UKeiG is pleased to announce that the UKeiG Jason Farradane Award winner for 2017 is Christopher Gutteridge, Systems, Information and Web programmer at the University of Southampton
Chris is passionate about harnessing the value of organisational information and pioneering new and innovative ways to derive more value from information. Over the years, he has been involved in many projects that have information at their core.
He is also a strong advocate for making better and more efficient use of information, and endeavouring to make it easier for others to do the same. A firm believer in sharing knowledge, Chris is also a frequent blogger, posting his thoughts and perceptions on a wide range of different topics. His passion for data is a consistent theme throughout his posts.
EPrints Chris was involved in open access research from the outset of the idea, pioneering the development of the EPrints platform. He built a tool which met the needs of libraries effectively and enabled them to support researchers in green open access archiving. EPrints has wide uptake at universities across the country and has set the expectation that universities should support open access archiving. This expectation has been so embedded in UK Higher Education culture that all submissions to the Research Excellence Framework are now required to be available open access.
A major part of EPrints’ success is the flexibility of the platform, which has allowed it to be developed and extended to meet the evolving needs of institutions. Chris’s visionary system architecture has facilitated the addition of many new features, such as digital object identifier (DOI) minting and research data archiving. EPrints, which is open source, currently has an active development community, including a number of commercial companies that provide support for it. The registry of open access repositories has 645 active EPrints repositories registered, of which 121 are in the UK.
Open Data Since handing over lead development of EPrints, Chris has moved his attentions to open data. He was instrumental in pioneering open data services at University of Southampton. The service he developed has set the standard for open data services in the UK and was recognised with the Times Higher Education award for Outstanding ICT initiative of the Year, 2012.
Part of this endeavour was the creation of feature-rich software toolchain to aggregate data from disparate sources across the university. To facilitate the uptake of open data across the sector, Chris made significant parts of this tooling freely available as an open source project called “Graphite.”
In addition to his technical contributions, Chris was also responsible for advocacy of the technology and has developed documentation and guidance to help non-technical staff to engage with the service. Having struggled to persuade people to share their information, Chris went to great lengths to identify the many reasons people are uncomfortable opening their data and, in collaboration with his counterpart at Oxford University, has attempted to address each one.

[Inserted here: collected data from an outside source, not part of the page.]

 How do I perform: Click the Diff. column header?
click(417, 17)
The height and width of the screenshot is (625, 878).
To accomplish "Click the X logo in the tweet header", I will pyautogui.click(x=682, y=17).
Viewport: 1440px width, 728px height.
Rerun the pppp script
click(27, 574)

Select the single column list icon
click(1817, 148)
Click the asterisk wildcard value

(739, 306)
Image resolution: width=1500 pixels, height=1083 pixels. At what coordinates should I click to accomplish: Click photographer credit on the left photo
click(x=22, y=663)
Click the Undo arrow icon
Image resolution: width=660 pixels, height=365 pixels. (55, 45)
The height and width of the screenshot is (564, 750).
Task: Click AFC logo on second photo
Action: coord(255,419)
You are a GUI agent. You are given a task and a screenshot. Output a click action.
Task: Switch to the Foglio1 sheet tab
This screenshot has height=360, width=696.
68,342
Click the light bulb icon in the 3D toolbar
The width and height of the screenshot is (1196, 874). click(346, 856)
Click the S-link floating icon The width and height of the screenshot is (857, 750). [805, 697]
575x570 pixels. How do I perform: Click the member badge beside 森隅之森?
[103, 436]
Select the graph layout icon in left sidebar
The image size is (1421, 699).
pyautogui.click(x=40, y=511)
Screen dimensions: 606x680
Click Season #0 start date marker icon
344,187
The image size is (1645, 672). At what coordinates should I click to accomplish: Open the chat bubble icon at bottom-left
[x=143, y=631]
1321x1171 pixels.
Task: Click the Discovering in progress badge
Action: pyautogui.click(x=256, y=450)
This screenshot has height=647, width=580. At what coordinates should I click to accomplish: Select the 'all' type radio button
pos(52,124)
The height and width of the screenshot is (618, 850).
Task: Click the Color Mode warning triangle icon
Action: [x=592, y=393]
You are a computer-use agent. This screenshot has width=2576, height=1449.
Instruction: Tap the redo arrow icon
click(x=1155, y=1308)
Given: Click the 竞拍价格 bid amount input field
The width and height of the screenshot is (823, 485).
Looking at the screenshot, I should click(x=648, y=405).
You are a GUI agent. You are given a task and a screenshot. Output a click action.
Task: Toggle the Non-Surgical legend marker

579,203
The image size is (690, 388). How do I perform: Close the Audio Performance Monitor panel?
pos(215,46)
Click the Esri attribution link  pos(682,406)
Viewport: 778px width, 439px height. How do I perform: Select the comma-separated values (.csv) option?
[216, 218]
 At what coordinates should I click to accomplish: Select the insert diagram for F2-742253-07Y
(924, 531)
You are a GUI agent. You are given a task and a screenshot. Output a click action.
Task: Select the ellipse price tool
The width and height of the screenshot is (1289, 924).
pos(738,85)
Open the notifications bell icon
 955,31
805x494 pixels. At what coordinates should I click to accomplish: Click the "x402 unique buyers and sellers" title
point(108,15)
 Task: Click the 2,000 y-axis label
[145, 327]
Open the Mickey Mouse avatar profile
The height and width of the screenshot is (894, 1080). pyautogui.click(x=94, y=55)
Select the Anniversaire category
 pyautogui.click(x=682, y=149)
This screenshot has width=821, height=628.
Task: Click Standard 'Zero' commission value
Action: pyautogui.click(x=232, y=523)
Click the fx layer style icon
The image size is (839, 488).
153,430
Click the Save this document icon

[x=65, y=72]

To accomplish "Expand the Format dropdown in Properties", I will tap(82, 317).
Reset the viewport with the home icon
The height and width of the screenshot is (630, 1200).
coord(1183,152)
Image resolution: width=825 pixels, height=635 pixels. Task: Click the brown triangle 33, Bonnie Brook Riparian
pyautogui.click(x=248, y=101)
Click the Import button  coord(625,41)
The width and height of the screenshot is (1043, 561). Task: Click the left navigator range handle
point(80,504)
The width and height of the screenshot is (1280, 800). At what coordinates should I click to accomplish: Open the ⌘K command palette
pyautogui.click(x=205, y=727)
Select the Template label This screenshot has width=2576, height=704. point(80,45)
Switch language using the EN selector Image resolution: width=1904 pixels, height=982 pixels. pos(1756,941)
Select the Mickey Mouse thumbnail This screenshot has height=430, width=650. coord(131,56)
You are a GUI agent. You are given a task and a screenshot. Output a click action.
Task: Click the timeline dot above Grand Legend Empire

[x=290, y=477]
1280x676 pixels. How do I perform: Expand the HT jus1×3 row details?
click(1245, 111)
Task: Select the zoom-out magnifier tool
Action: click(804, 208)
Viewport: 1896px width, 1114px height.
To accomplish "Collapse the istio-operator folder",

Data.ac.uk Chris founded Data.ac.uk as place to stimulate discussion between UK universities on the subject of open data. The service has a mailing list where good practice and success stories are shared. Data.ac.uk provides a number of services for aggregating data from multiple institutions. Such has been the success of Data.ac.uk that Jisc, the membership organisation that supports digital solutions for the UK education sector, have taken over ownership of the service to ensure its continued existence for the whole community.
Chris's biggest contribution to Data.ac.uk is the Organisational Profile Document (OPD) which is a lightweight standard for universities to signpost the open data they publish so that it can be ingested by auto-discovery tools. Currently 22 UK institutions publish an OPD and link a range of data from contact information through to archives of research data.
Equipment Data - Following on from the success of the Open Data service, Chris was heavily involved in the development of the National Research Equipment Portal, equipment.data.ac.uk. The aim of this project was to deliver a sustainable solution for the aggregation and displaying of published research equipment data from across UK HE in order to improve utilisation of existing research infrastructure. Its development has the backing of RCUK as its preferred medium for national equipment data sharing with the service now endorsed as strategically significant by HEFCE.
Launched in April 2013, equipment.data.ac.uk introduced the concept of linked open data technologies enabling data auto-discovery to provide a service. The service currently aggregates over 15,000 items of research equipment from 50 different UK Universities.
The National Research Equipment Portal is the first linked open data driven service in UK higher education, demonstrating a simple and sustainable system which can deliver a service which is not only extendable but, with introduction and application of the OPD, re- usable.
LIDAR data and Minecraft As part of an outreach activity, Chris created a detailed replica of his home town of Ventnor, Isle of Wight, in Minecraft. The model was created by hand in survival mode and represented hundreds of hours of effort. This esoteric artistic work was exhibited at the Ventnor Fringe festival to the delight of children and their parents. Canvas prints of Minecraft Ventnor using common real life postcard scenes were auctioned after the event for charity.
Chris was inspired by his experience at Ventnor to use freely-available LIDAR data to programmatically generate cities in the UK as Minecraft maps. Combining this open data with a popular computer game, he has been able to run events promoting open data to young children through a medium they are familiar with. Chris believes that as information becomes more and more important in the modern world, helping youngsters learn the value and significance of data sources and programmatic use of them will benefit them greatly in the future, and his activities in this area enable him to contribute to this goal.